Nouvelles de Flandre

Quelques idées sur une politique mondiale de la langue française pour l'an 2000  

 

Ce n'est pas parce qu'on est petit qu'on ne doit pas voir grand !

Près de quarante ans se sont écoulés depuis que des personnalités et des associations ont porté la Francophonie sur les fonts baptismaux. Durant cette période qu'on qualifiera d'héroïque, celle des militants, d'Auguste Viatte à Philippe Rossillon, et sans citer beaucoup d'autres, bien des initiatives ont été lancées. Nombre d'associations ont été créées qui n'avaient pour ressources que leur papier à en-tête et pour production que leurs rubriques nécrologiques.

Beaucoup de choses ont été engagées dans de nombreux domaines de coopération. Les francophones ont, comme la majorité des huîtres, largement tétanisé leurs coquilles, parfois bâillé, en tout cas produit plus de calcaire institutionnel que de perles.

Étrangement, on pourrait dire que le parent pauvre de la francophonie est demeuré la langue française, celle-là même qui donne son nom à la chose et qui est, officiellement du moins, censée en constituer le ciment.

Mais, soit par une pudeur décolonisante, soit par tabou, parce qu'on ne voulait pas voir en face la réalité, parce qu'on feignait de croire que parler français allait de soi et constituait un fait imprescriptible, on a toujours eu la langue française sur les lèvres mais jamais dans les mains des outils pour la maintenir et la développer. Et l'on est arrivé à la fin du XXe siècle à une situation où son statut de langue internationale est très gravement compromis.

A cela, il y a de multiples causes. La perte de la seconde guerre mondiale, en dépit de la résurrection accomplie par Charles de Gaulle, le fait que cinq des pays les plus riches du monde sont anglophones et en particulier la superpuissance des États-Unis, le fait que ni l'espagnol, ni le chinois, ni l'allemand, ni le japonais, pas plus que le français ne peuvent faire contrepoids à l'anglais, la démission des Gaulois, tout cela n'est pas fait pour améliorer les choses. Avec en prime, le fait que l'Algérie et le Zaïre, théoriquement second et troisième pays de la francophonie, sont à feu et à sang.

Comme on n'a que ce qu'on mérite, les francophones n'ont à s'en prendre qu'à eux-mêmes et la France bien entendu, qui aurait pu assumer une responsabilité dans ce domaine, a très peu fait.
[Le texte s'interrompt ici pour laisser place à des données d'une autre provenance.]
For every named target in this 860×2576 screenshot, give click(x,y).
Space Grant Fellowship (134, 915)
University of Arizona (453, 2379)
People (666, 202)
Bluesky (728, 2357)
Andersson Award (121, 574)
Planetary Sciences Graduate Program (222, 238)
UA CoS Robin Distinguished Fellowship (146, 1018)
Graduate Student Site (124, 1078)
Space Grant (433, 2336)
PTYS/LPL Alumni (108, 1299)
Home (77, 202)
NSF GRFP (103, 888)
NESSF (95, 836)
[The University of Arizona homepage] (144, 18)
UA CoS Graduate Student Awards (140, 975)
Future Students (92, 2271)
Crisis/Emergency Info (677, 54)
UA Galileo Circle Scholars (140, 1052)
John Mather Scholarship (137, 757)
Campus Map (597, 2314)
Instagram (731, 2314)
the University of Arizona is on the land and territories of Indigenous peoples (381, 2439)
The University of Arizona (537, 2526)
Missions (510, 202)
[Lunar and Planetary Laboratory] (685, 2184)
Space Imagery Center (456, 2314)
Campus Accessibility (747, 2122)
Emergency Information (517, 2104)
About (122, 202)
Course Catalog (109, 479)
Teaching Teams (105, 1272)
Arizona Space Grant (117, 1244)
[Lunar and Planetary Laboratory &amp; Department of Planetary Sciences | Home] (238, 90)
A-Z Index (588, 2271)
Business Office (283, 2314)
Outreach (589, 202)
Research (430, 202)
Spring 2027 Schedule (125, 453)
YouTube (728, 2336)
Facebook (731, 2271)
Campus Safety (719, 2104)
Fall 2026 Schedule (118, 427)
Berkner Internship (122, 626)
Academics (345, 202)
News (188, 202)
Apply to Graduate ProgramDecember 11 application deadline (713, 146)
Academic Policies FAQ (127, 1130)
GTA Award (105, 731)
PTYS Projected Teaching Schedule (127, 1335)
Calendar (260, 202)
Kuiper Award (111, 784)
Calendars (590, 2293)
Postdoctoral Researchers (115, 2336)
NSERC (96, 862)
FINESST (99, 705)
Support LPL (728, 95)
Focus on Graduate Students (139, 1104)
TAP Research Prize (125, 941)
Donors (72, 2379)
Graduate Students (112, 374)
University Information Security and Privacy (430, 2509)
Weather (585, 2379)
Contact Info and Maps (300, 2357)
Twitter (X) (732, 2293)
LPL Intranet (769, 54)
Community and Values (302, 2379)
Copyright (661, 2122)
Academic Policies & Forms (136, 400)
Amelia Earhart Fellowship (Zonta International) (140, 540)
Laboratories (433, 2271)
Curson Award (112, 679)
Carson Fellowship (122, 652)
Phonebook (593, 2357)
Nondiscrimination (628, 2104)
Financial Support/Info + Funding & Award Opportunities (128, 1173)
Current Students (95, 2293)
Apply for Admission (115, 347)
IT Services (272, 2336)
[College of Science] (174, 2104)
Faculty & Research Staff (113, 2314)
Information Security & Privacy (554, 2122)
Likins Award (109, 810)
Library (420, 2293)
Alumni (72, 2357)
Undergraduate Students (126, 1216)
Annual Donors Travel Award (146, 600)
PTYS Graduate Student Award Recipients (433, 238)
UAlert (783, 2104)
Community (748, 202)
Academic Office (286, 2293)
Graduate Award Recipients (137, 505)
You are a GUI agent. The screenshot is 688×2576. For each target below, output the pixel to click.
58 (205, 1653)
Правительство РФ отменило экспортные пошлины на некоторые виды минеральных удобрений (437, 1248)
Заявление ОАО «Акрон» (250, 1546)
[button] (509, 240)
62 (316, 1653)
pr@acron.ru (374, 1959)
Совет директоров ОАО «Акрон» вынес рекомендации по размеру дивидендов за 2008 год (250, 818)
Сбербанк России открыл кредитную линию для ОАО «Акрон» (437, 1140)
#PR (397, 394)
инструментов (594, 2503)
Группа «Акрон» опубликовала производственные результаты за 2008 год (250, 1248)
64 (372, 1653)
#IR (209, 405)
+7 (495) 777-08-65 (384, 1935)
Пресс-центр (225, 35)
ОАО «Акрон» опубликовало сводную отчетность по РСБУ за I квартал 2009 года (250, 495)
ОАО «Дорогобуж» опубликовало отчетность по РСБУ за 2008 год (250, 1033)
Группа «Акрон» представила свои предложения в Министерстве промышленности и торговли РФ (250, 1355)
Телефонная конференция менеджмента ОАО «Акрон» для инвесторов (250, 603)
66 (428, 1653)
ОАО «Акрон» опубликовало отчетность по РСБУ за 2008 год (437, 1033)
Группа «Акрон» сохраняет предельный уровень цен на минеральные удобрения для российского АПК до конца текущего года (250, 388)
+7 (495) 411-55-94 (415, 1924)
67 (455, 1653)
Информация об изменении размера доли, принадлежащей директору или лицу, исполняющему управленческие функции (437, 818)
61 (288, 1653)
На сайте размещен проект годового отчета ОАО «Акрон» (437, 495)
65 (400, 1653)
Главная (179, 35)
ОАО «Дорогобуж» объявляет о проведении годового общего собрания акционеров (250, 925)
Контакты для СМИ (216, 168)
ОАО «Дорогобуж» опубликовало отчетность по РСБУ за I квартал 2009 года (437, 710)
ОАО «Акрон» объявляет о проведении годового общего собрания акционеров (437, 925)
Surtout, il me semble qu'une des grosses erreurs a été de croire ou de faire semblant de croire, ou encore de faire croire, que tous les francophones dont on exagérait le nombre à plaisir, avaient tous le même intérêt à l'endroit de la langue française et qu'ils adhèreraient tous à une idée, une doctrine, voire une politique d'inspiration rivarolienne dont les fondements sous-jacents peuvent être, à peu de chose près résumés comme suit: puisque le français est la langue de Corneille, de Voltaire et de Racine, son universalité est non seulement garantie et imprescriptible: il arrivera bien un jour où les Chinois reconnaîtront l'évidence et se mettront à parler français !

Aujourd'hui, que les belles certitudes se sont effondrées et qu'il ne se passe pas de jour sans recul des positions du français dans le monde, les mêmes qui ressassaient la ritournelle rivarolienne sont devenus les champions de "l'abandonisme" et de la "renonciature" et ne font plus le chemin de Bruxelles sans une grammaire anglaise à la main.

Il est clair qu'une telle situation ne saurait durer sans conduire à la catastrophe. Si la langue française perdait son statut international, elle ne serait plus, à l'échelle planétaire, qu'un dialecte condamné à disparaître.

Pour porter remède à une telle situation, il convient donc d'analyser les faits d'aujourd'hui, de savoir au bénéfice de qui, pourquoi et comment l'on peut et l'on doit concevoir et exécuter une politique mondiale de la langue française. Enfin, tenter de répartir les tâches...

Une part de la confusion actuelle provient de ce que l'on confond au moins cinq catégories de francophones qui n'ont pas du tout les mêmes motivations à l'endroit de la langue.

Les Français d'abord, qui considèrent leur langue comme un droit, comme un bien gratuit et inépuisable, un peu comme l'oxygène qu'on respire et qu'on imagine pas devoir payer un jour. Aussi est-ce beaucoup leur demander que de comprendre la nécessité d'investir sur la langue.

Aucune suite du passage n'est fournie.